RECORDS PROVIDED>
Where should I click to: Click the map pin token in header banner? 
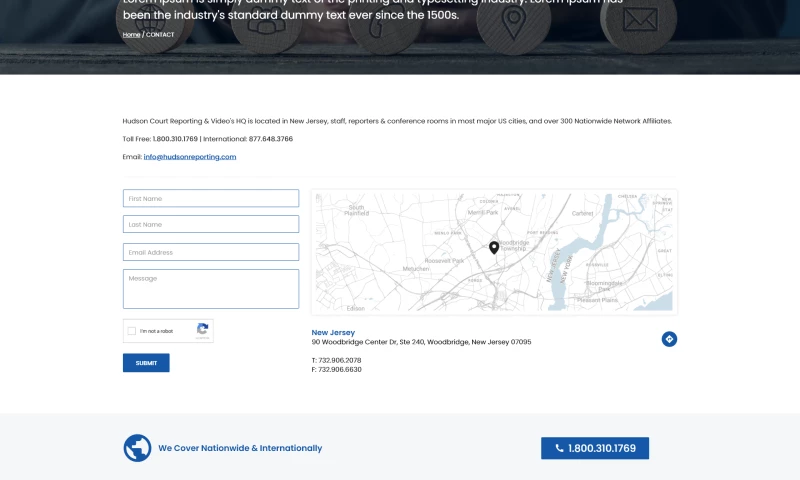point(514,20)
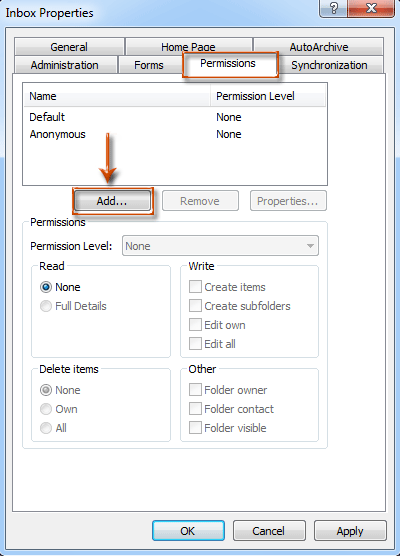400x556 pixels.
Task: Switch to the Synchronization tab
Action: coord(329,65)
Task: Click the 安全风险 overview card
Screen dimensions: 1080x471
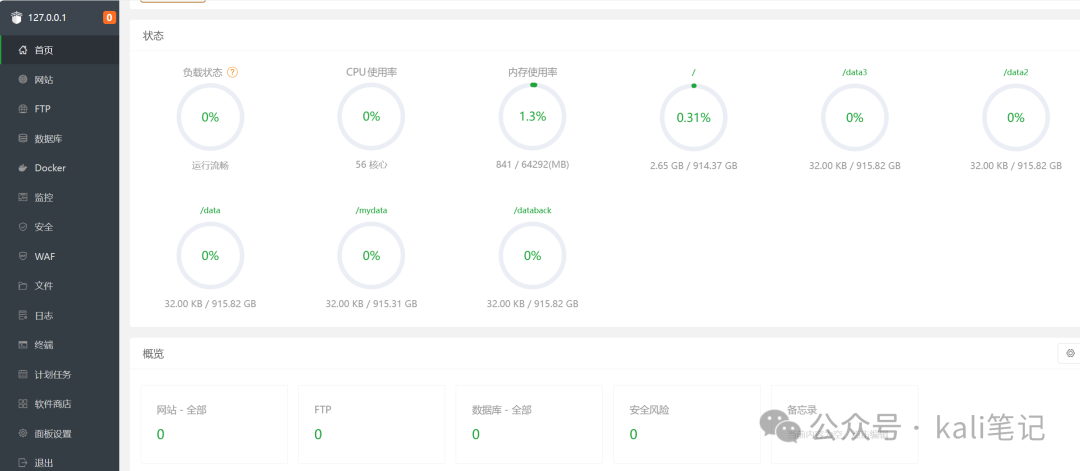Action: pos(687,424)
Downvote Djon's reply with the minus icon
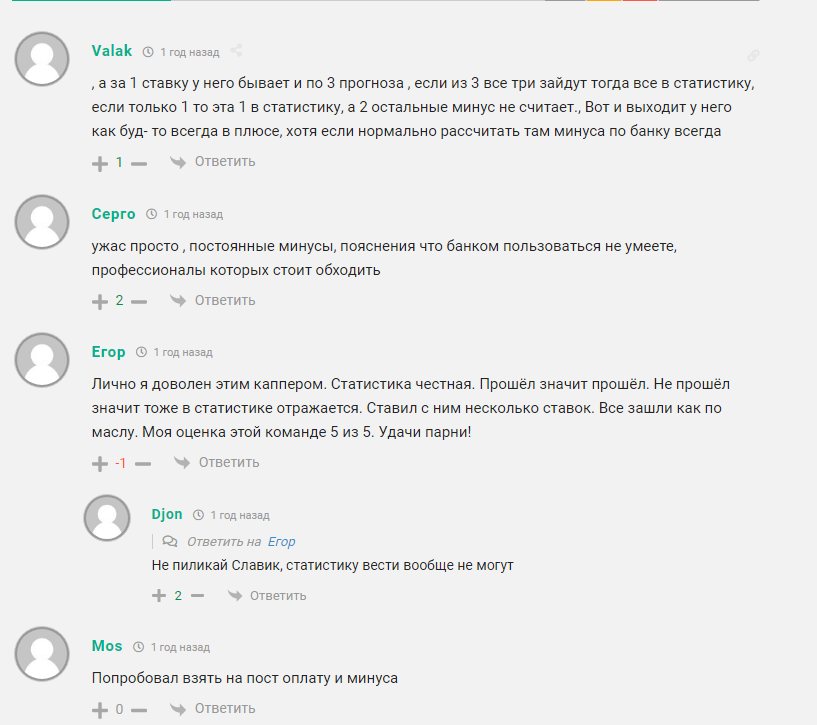817x725 pixels. point(197,596)
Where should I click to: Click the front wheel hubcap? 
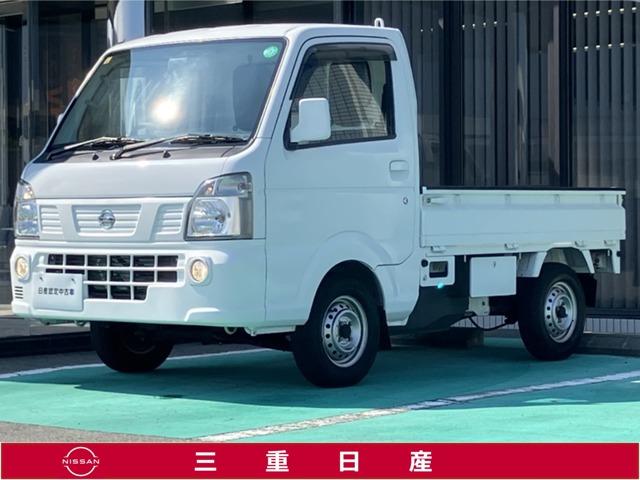(x=343, y=331)
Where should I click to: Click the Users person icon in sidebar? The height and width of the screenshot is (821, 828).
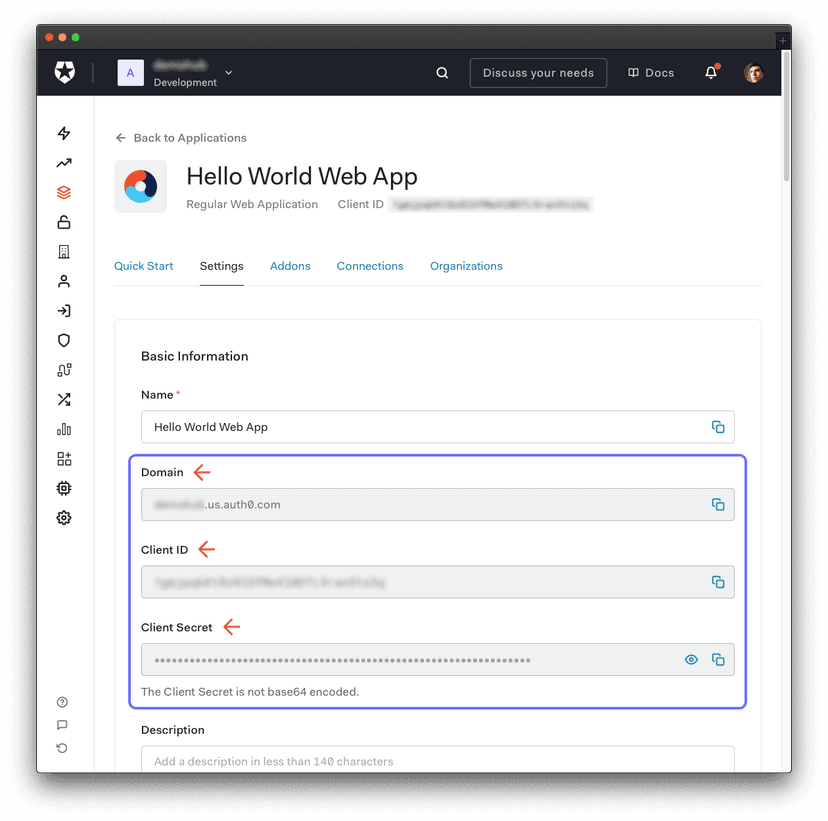click(63, 281)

WHAT IS REQUIRED> Your answer must be an exact copy of the entries above, with no pictures in it.

OUTPUT OF THE EXERCISE>
Where should I click to: Click the map pin token in header banner? 
point(514,20)
400x556 pixels.
Task: Switch to the Synchronization tab
Action: coord(329,65)
Task: Click the 安全风险 overview card
Screen dimensions: 1080x471
Action: pos(687,424)
Downvote Djon's reply with the minus icon
817x725 pixels. point(197,596)
Where should I click to: Click the front wheel hubcap? 
(x=343, y=331)
Where should I click to: Click the Users person icon in sidebar? The height and width of the screenshot is (821, 828).
click(63, 281)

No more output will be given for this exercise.